= Supercar Gattiger =

Japanese anime series

Chō Supercar Gattiger (Japanese: 超スーパーカーガッタイガー) is a TV anime that was broadcast by Tokyo 12 Channel (now TV Tokyo) from October 4, 1977 to March 28, 1978. The anime was co-produced by Eiwa and Nihon Keizai Advertising.

== Synopsis ==
F1 racer Joe Tabuchi becomes the driver of the powerful super car Gattiger, which is equipped with many abilities, such as a "solar energy engine" and participates in the racing team called "Team Tiger". The team battles the "Demon Clan" who killed his father, who developed the car.

== Characters ==
Joe Tabuchi

- Voice: Yu Mizushima
- The main driver of the Tiger team

Sachiyo Wakazuki

- Voice: Ai Sakuma

Katsumi Wakazuki

- Voice: Yasuto Sugawara

Ken Igarashi

- Voice: Saburo Kamei
- The driver of the End Machine, he is of Native American descent.

Hiroki Hayami

- Voice: Akira Murayama

Yuzo Wakazuki

- Voice: Jun Hasumi
- The doctor and engineer of the Tiger Team.

Demon Clan:

- Black Demon
- Voice: Kenichi Ogata

The leader of the Demon Clan, originally one of the world's richest men, turned into a villain whose destiny was the conquer the world.

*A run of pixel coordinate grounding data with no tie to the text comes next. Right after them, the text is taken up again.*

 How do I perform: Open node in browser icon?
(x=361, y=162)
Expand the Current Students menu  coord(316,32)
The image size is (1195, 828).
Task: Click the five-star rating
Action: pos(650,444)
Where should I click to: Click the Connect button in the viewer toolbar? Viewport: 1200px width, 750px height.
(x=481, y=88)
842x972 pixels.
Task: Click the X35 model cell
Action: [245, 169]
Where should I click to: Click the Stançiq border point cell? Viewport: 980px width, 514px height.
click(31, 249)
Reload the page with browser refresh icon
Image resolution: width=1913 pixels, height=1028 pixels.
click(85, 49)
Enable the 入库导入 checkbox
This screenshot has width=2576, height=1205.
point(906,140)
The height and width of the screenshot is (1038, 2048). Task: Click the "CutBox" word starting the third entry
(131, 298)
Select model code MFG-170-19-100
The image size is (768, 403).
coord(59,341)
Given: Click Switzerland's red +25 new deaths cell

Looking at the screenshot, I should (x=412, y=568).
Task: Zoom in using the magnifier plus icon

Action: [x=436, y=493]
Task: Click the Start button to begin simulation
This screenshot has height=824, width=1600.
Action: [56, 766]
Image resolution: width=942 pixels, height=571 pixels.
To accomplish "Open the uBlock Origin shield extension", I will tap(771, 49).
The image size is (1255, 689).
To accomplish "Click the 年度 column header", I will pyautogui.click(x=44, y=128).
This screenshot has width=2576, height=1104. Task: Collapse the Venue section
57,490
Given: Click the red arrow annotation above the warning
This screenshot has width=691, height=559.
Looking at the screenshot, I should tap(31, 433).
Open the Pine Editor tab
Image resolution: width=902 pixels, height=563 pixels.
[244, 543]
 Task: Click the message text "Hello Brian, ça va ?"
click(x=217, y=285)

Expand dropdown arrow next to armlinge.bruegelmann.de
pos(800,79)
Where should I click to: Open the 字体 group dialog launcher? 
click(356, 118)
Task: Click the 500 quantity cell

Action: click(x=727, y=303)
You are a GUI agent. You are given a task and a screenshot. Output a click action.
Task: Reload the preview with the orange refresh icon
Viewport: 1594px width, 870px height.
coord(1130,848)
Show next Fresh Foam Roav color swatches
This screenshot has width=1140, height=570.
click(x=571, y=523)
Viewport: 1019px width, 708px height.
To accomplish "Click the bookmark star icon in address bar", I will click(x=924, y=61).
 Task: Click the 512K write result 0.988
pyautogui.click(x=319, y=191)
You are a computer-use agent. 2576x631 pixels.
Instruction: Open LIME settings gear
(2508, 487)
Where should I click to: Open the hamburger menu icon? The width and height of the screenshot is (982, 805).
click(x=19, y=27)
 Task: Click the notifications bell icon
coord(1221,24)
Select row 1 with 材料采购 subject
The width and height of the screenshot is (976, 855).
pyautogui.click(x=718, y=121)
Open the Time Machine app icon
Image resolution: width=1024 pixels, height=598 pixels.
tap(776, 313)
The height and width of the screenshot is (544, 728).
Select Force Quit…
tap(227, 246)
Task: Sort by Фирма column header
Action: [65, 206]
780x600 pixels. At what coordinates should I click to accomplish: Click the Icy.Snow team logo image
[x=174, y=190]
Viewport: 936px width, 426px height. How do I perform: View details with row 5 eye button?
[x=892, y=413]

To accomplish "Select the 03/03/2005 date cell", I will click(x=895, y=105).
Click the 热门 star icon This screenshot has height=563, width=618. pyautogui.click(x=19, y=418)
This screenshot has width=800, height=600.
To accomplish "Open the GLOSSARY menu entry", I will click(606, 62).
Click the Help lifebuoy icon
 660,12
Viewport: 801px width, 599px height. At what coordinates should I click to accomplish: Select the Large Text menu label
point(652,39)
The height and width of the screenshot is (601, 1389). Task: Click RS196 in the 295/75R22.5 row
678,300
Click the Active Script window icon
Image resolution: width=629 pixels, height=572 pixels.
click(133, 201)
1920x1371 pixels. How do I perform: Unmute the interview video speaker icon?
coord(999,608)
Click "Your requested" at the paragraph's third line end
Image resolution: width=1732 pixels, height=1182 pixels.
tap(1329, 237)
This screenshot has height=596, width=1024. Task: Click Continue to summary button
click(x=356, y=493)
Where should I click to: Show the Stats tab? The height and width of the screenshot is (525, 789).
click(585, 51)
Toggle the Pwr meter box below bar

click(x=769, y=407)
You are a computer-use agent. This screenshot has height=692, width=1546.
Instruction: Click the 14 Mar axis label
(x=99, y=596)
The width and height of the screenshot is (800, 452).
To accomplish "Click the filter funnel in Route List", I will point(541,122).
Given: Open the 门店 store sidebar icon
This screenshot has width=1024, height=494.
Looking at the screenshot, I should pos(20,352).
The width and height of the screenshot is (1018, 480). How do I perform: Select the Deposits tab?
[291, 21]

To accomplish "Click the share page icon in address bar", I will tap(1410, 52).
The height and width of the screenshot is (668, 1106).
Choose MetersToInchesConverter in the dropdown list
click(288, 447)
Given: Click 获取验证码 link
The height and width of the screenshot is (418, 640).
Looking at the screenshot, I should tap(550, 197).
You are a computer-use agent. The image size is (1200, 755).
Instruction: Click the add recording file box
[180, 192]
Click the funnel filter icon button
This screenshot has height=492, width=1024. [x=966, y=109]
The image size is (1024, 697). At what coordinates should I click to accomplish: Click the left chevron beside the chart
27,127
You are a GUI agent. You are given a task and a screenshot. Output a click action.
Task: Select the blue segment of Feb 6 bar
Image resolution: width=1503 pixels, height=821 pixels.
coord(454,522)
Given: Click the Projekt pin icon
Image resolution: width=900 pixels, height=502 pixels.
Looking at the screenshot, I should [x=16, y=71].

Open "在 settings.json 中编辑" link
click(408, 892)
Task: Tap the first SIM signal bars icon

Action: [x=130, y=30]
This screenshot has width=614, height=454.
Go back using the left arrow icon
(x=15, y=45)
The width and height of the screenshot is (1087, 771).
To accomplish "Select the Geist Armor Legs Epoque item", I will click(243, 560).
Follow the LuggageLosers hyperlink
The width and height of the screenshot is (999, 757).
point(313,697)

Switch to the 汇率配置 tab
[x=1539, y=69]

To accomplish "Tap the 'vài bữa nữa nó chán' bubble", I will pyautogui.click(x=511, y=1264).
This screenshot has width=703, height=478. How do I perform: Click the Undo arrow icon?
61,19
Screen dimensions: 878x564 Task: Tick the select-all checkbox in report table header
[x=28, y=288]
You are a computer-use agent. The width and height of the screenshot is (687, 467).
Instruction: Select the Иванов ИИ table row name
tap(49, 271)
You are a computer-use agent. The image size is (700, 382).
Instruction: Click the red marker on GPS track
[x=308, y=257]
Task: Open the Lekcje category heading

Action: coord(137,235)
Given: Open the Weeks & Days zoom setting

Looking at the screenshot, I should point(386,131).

== Broadcast in the United States ==
Around 1978, a handful of episodes were subtitled and broadcast on KTSF in San Francisco, California and other UHF stations in California. The subtitling and distrubuion was done by Space Joe Inc of Carson, California.

== Broadcast in Italy ==
In 1981, the series was translated into Italian. It was broadcast on local channels, the series would gain a more successful following than in Japan. A new theme song was made and also became popular. It was rebroadcast in 1992 on Italia 7.